Discours prononcé par l'auteur lors de la remise du Prix Michel-Dentan, lauréat en 2003 pour son livre Les Larmes de ma mère. (Pour lire ou relire les pages du Culturactif dédiées à ce livre en mars de cette année: cliquer ici.)

Avouons-le sans ambages, recevoir le prix Michel Dentan m'honore et me fait grand plaisir. Ce prix - pourquoi faudrait-il s'en cacher? -, je souhaitais le recevoir un jour. Et ce jour est là. A point. J'en suis donc ravi et je ne peux que vous remercier (vous le jury du prix) d'avoir choisi Les Larmes de ma mère... encore que... Encore que l'on est en droit de se demander si ce n'est pas plutôt Les larmes de ma mère qui vous a choisis si l'on admet - comme j'aurais tendance à le faire - que les livres ont un pouvoir et qu'ils peuvent parfois agir sur les gens, les troubler, les questionner, les émouvoir, leur donner à penser, les bouleverser, et les inciter, pourquoi pas, à remettre à leur auteur un prix. Pour l'occasion, cet auteur c'est moi et je ne saurais m'en plaindre !... Entendons-nous bien, si je suis heureux d'être le lauréat, jamais je n'ai ressenti une quelconque jalousie en découvrant, les années passées, les noms des autres lauréats. D'abord parce que l'ambition, bien que légitime, est un fardeau, et ensuite parce que moi aussi, comme beaucoup d'autres, je suis resté captivé, en découvrant dans la chapelle de l'Arena la représentation que Giotto fit de l'envie : une vieille, hideuse, de la bouche de laquelle sort un serpent qui se retourne, se dresse et lui crève les yeux. Depuis ce jour, je me suis définitivement éloigné des envieux... c'est-à-dire que je ne fréquente avec assiduité guère plus de trois ou quatre personnes, mais cela c'est une autre affaire !...

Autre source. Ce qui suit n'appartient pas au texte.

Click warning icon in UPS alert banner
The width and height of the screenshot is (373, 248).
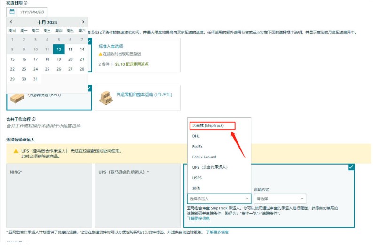16,151
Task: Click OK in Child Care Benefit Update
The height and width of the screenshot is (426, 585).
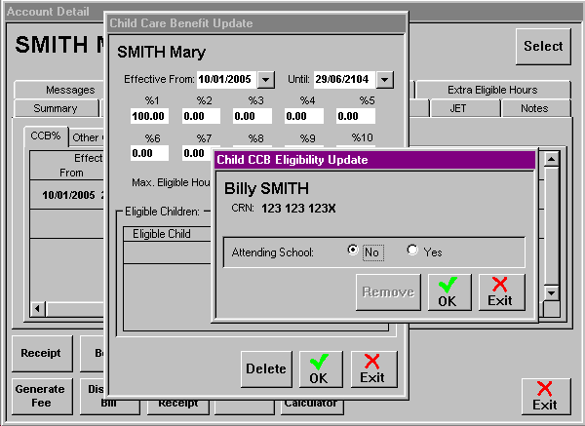Action: pyautogui.click(x=321, y=368)
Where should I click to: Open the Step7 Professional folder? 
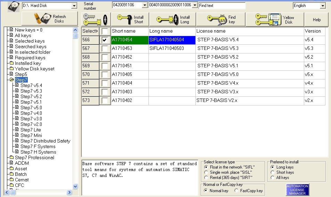tap(34, 157)
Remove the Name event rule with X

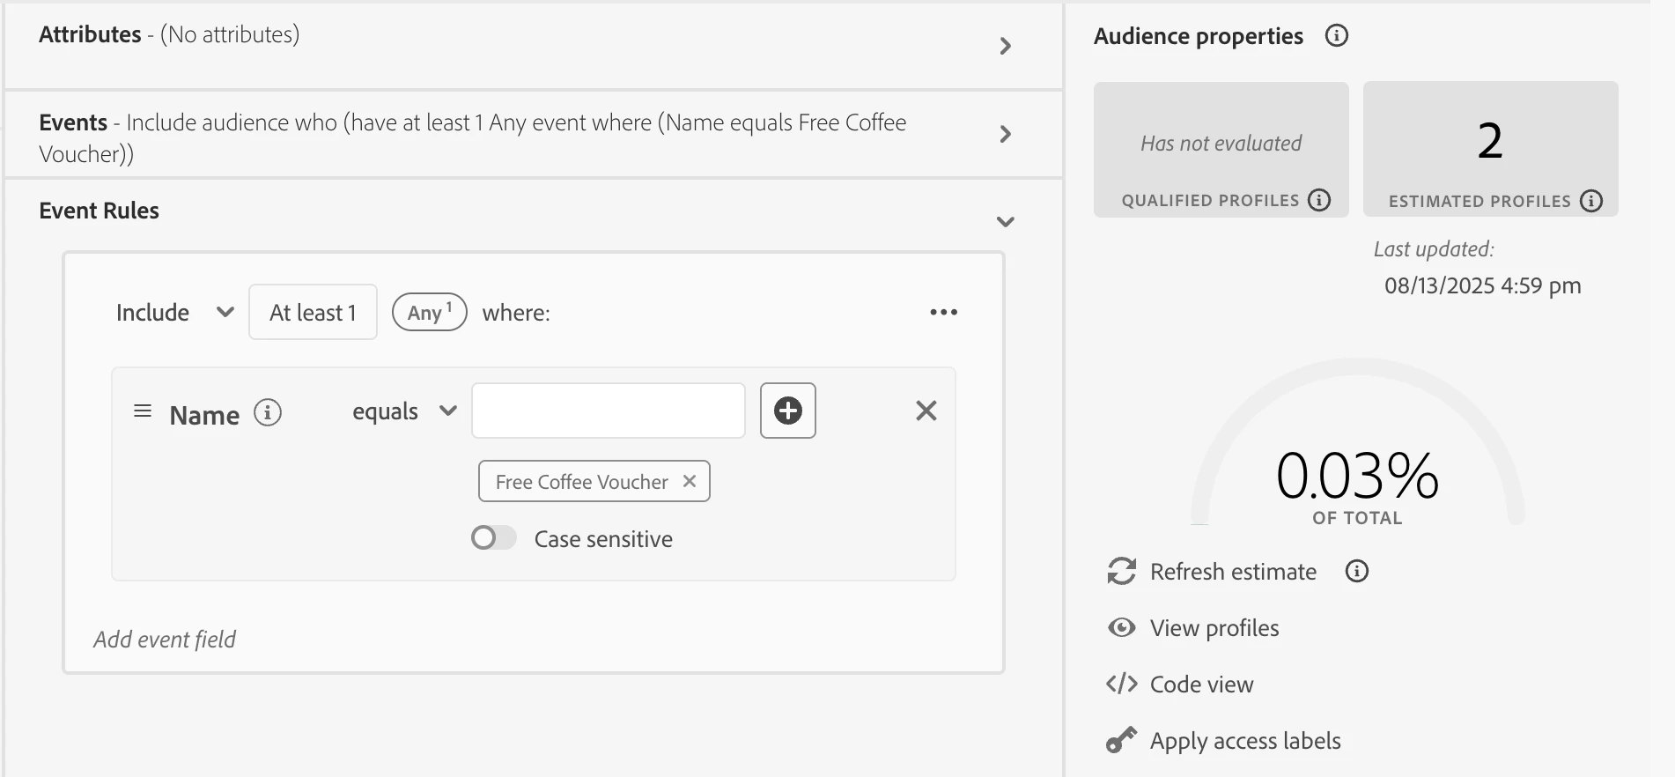point(926,411)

Puisque je suis l'heureux lauréat du prix Michel Dentan 2003, il est normal - ainsi le veut la tradition - que je vous adresse quelques mots. Mais, bien que directement concerné, en ai-je la compétence ?... Est-on réellement autorisé à parler de quelque chose parce que ce quelque chose nous concerne ? Ne devrait-on pas clairement distinguer les gens concernés et les gens compétents ?...

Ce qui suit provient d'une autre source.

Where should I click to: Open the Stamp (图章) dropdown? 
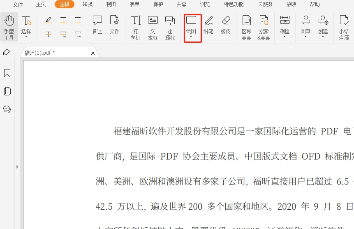(x=305, y=37)
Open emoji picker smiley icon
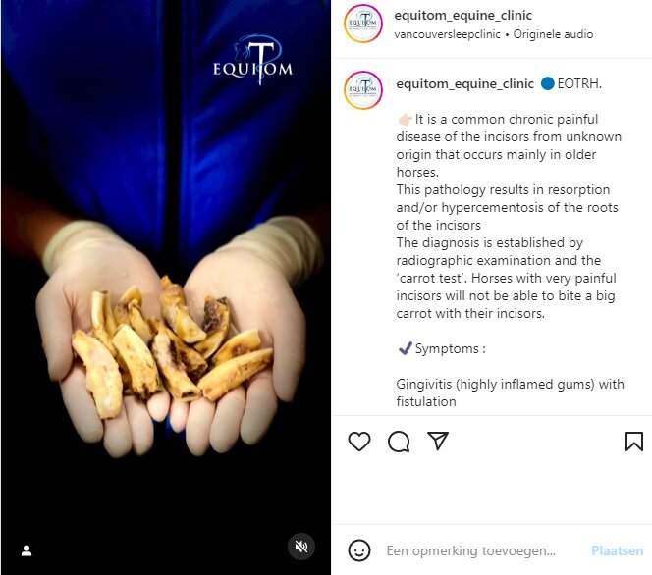 tap(359, 550)
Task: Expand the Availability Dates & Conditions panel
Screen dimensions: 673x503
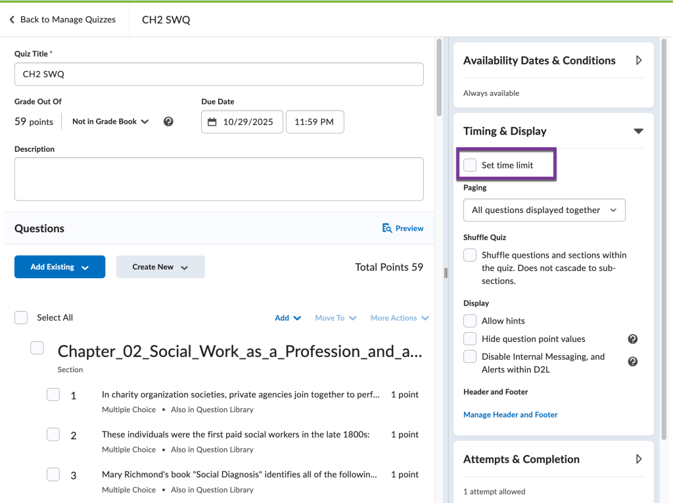Action: pos(638,60)
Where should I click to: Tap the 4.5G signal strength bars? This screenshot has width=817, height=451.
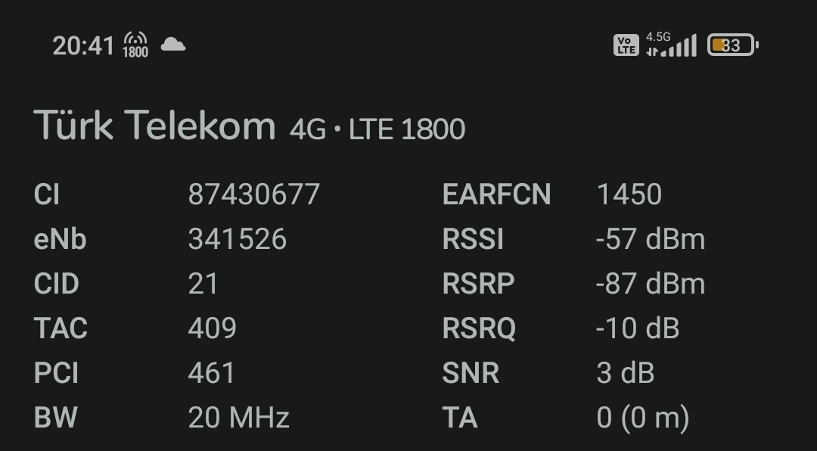point(671,45)
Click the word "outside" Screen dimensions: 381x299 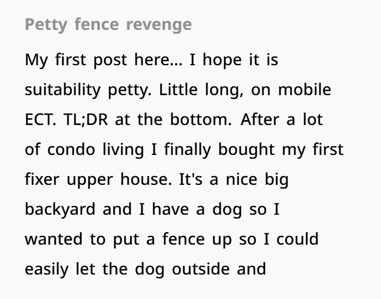[201, 269]
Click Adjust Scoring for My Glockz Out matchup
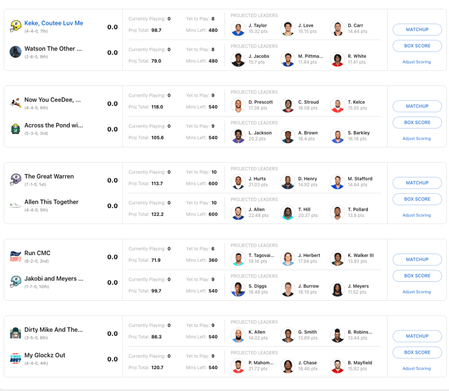 pyautogui.click(x=417, y=369)
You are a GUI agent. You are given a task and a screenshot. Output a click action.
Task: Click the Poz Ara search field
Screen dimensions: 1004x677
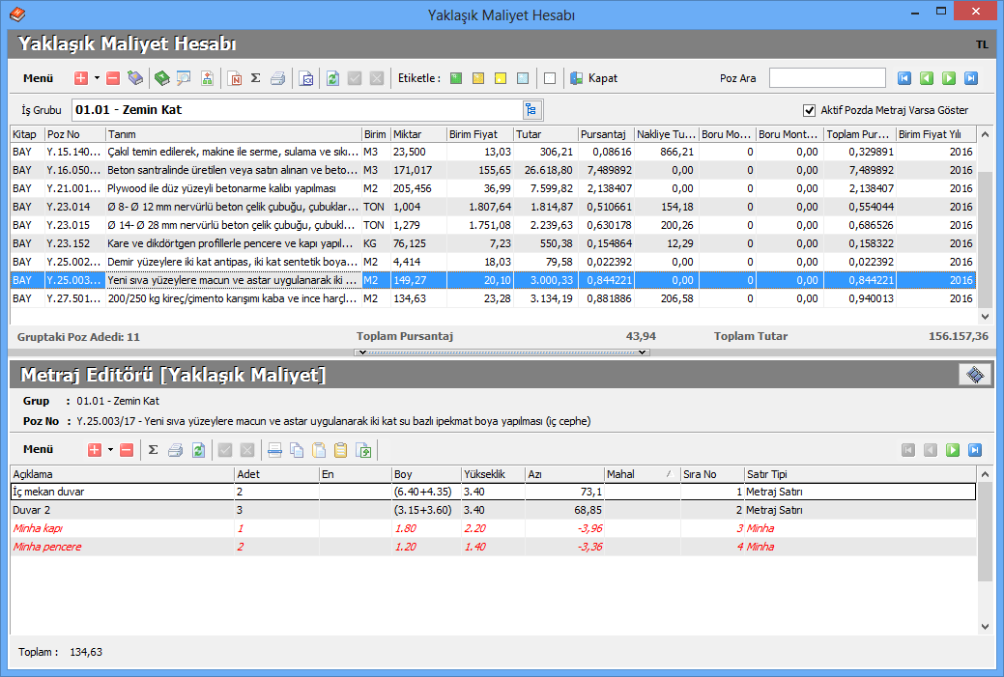click(x=827, y=78)
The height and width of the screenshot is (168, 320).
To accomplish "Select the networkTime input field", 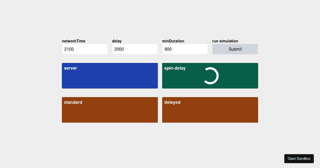I will click(x=85, y=49).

En être à ce type de distinguo alors que je viens à peine de prendre la parole pourrait, de manière compréhensible, vous inquiéter, et à moi, me faire regretter qu'elle n'existe toujours pas cette terrasse au bord du lac où l'on pourrait commander, non seulement une limonade, une bière ou un café, mais toutes sortes de choses chimériques : un rendez-vous avec une fée des bois, un éclair derrière la lune, la réponse aux apories ontologiques, un grand verre de sagesse, et pourquoi pas, un discours de lauréat du prix Michel Dentan. Chimère que cela, bien sûr. Plus chimérique encore peut-être, le fait d'écrire, tous les deux trois ans un roman, c'est-à-dire, pour citer Pessoa, «l'histoire de quelque chose qui ne se s'est jamais passé». Parce qu'enfin, il est tout de même assez douloureux et assez déprimant de constater que depuis des siècles des êtres intelligents expriment des choses intelligentes, ou des choses belles, et que presque rien ne change : la bêtise, les idées reçues, la misogynie, la vulgarité, la laideur, la violence, la paresse mentale et l'esprit de lourdeur, dominent, pour ainsi dire, en maîtres. Tout cela devient ennuyeux et ne donne pas très envie d'être subtil. A son voisin croisé, on aurait plus envie de casser la figure plutôt que de tendre la main, d'autant plus que le processus de production de l'homme en série a commencé depuis un temps certain déjà.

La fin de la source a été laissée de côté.